REQUEST>
Return every one of the records below unchanged, line for line.

DATA SUPPLIED>
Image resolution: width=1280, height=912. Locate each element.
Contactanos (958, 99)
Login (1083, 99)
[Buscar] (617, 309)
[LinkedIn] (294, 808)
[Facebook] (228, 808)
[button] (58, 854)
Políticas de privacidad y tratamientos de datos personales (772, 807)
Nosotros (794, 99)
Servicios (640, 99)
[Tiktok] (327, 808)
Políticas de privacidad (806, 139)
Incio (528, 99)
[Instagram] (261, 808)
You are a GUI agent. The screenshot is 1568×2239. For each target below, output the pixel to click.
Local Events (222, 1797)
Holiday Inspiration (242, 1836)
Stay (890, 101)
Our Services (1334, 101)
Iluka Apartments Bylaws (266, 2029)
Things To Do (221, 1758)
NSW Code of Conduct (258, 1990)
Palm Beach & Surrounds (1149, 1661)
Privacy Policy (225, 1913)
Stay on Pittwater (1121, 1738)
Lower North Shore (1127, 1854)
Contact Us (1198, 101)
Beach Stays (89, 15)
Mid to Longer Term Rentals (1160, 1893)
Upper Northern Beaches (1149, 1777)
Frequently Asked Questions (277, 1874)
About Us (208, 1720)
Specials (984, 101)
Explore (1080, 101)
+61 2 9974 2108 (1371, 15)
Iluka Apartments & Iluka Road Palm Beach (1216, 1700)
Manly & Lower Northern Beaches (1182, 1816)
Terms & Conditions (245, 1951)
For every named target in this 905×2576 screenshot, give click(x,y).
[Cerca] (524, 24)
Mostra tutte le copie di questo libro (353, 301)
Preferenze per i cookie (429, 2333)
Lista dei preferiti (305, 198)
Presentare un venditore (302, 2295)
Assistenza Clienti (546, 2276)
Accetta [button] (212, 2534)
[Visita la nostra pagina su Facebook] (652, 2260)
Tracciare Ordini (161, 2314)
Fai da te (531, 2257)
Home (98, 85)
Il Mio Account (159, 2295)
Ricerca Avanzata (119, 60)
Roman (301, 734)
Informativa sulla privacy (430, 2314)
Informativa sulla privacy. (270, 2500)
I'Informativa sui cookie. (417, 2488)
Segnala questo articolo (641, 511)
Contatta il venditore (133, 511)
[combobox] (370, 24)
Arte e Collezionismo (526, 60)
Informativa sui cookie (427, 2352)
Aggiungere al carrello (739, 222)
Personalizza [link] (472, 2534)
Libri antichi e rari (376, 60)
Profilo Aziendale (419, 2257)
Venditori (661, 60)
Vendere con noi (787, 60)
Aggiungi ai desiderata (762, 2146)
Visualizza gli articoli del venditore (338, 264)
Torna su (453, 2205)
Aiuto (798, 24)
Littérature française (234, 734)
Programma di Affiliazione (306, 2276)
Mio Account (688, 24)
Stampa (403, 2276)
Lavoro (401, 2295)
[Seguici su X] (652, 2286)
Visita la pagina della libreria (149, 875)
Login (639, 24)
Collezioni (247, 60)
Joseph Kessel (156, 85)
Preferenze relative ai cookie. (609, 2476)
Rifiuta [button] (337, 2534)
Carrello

IN RESPONSE>
Image resolution: width=1280, height=912. Locate each element.
Contactanos (958, 99)
Login (1083, 99)
[Buscar] (617, 309)
[LinkedIn] (294, 808)
[Facebook] (228, 808)
[button] (58, 854)
Políticas de privacidad y tratamientos de datos personales (772, 807)
Nosotros (794, 99)
Servicios (640, 99)
[Tiktok] (327, 808)
Políticas de privacidad (806, 139)
Incio (528, 99)
[Instagram] (261, 808)
You are a GUI agent. The screenshot is 1568×2239. For each target below, output the pixel to click.
Local Events (222, 1797)
Holiday Inspiration (242, 1836)
Stay (890, 101)
Our Services (1334, 101)
Iluka Apartments Bylaws (266, 2029)
Things To Do (221, 1758)
NSW Code of Conduct (258, 1990)
Palm Beach & Surrounds (1149, 1661)
Privacy Policy (225, 1913)
Stay on Pittwater (1121, 1738)
Lower North Shore (1127, 1854)
Contact Us (1198, 101)
Beach Stays (89, 15)
Mid to Longer Term Rentals (1160, 1893)
Upper Northern Beaches (1149, 1777)
Frequently Asked Questions (277, 1874)
About Us (208, 1720)
Specials (984, 101)
Explore (1080, 101)
+61 2 9974 2108 (1371, 15)
Iluka Apartments & Iluka Road Palm Beach (1216, 1700)
Manly & Lower Northern Beaches (1182, 1816)
Terms & Conditions (245, 1951)
For every named target in this 905×2576 screenshot, give click(x,y).
[Cerca] (524, 24)
Mostra tutte le copie di questo libro (353, 301)
Preferenze per i cookie (429, 2333)
Lista dei preferiti (305, 198)
Presentare un venditore (302, 2295)
Assistenza Clienti (546, 2276)
Accetta [button] (212, 2534)
[Visita la nostra pagina su Facebook] (652, 2260)
Tracciare Ordini (161, 2314)
Fai da te (531, 2257)
Home (98, 85)
Il Mio Account (159, 2295)
Ricerca Avanzata (119, 60)
Roman (301, 734)
Informativa sulla privacy (430, 2314)
Informativa sulla privacy. (270, 2500)
I'Informativa sui cookie. (417, 2488)
Segnala questo articolo (641, 511)
Contatta il venditore (133, 511)
[combobox] (370, 24)
Arte e Collezionismo (526, 60)
Informativa sui cookie (427, 2352)
Aggiungere al carrello (739, 222)
Personalizza [link] (472, 2534)
Libri antichi e rari (376, 60)
Profilo Aziendale (419, 2257)
Venditori (661, 60)
Vendere con noi (787, 60)
Aggiungi ai desiderata (762, 2146)
Visualizza gli articoli del venditore (338, 264)
Torna su (453, 2205)
Aiuto (798, 24)
Littérature française (234, 734)
Programma di Affiliazione (306, 2276)
Mio Account (688, 24)
Stampa (403, 2276)
Lavoro (401, 2295)
[Seguici su X] (652, 2286)
Visita la pagina della libreria (149, 875)
Login (639, 24)
Collezioni (247, 60)
Joseph Kessel (156, 85)
Preferenze relative ai cookie. (609, 2476)
Rifiuta [button] (337, 2534)
Carrello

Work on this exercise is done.